• [Short exercise] Copy the items below verbatim, starting at the line with "Open W5211314bei's profile avatar" and continuing through the end of the items.

[Data records]
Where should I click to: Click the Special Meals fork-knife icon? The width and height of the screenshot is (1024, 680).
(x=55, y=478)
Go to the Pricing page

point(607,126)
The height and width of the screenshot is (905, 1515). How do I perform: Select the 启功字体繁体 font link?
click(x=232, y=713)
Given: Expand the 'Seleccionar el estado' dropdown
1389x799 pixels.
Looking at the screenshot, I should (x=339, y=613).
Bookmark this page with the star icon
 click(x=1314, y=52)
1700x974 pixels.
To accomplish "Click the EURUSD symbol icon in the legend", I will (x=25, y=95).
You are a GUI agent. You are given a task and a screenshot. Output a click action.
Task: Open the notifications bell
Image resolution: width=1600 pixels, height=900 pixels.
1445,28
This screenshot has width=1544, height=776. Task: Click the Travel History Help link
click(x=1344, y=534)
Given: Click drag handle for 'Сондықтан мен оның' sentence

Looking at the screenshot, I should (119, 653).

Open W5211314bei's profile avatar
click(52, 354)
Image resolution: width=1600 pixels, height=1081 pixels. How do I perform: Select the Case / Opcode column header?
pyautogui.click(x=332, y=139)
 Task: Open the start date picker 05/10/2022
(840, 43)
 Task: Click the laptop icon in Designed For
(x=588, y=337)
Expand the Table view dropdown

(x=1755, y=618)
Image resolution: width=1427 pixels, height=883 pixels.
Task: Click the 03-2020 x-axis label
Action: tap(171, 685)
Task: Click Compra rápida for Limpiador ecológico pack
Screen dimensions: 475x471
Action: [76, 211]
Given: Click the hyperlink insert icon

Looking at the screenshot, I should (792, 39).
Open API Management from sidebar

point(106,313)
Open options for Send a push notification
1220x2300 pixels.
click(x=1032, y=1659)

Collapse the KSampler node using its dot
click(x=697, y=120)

• [Response to the task]
Open W5211314bei's profile avatar
click(52, 354)
Image resolution: width=1600 pixels, height=1081 pixels. How do I perform: Select the Case / Opcode column header?
pyautogui.click(x=332, y=139)
 Task: Open the start date picker 05/10/2022
(840, 43)
 Task: Click the laptop icon in Designed For
(x=588, y=337)
Expand the Table view dropdown

(x=1755, y=618)
Image resolution: width=1427 pixels, height=883 pixels.
Task: Click the 03-2020 x-axis label
Action: tap(171, 685)
Task: Click Compra rápida for Limpiador ecológico pack
Screen dimensions: 475x471
Action: [76, 211]
Given: Click the hyperlink insert icon

Looking at the screenshot, I should (792, 39).
Open API Management from sidebar

point(106,313)
Open options for Send a push notification
1220x2300 pixels.
click(x=1032, y=1659)

Collapse the KSampler node using its dot
click(x=697, y=120)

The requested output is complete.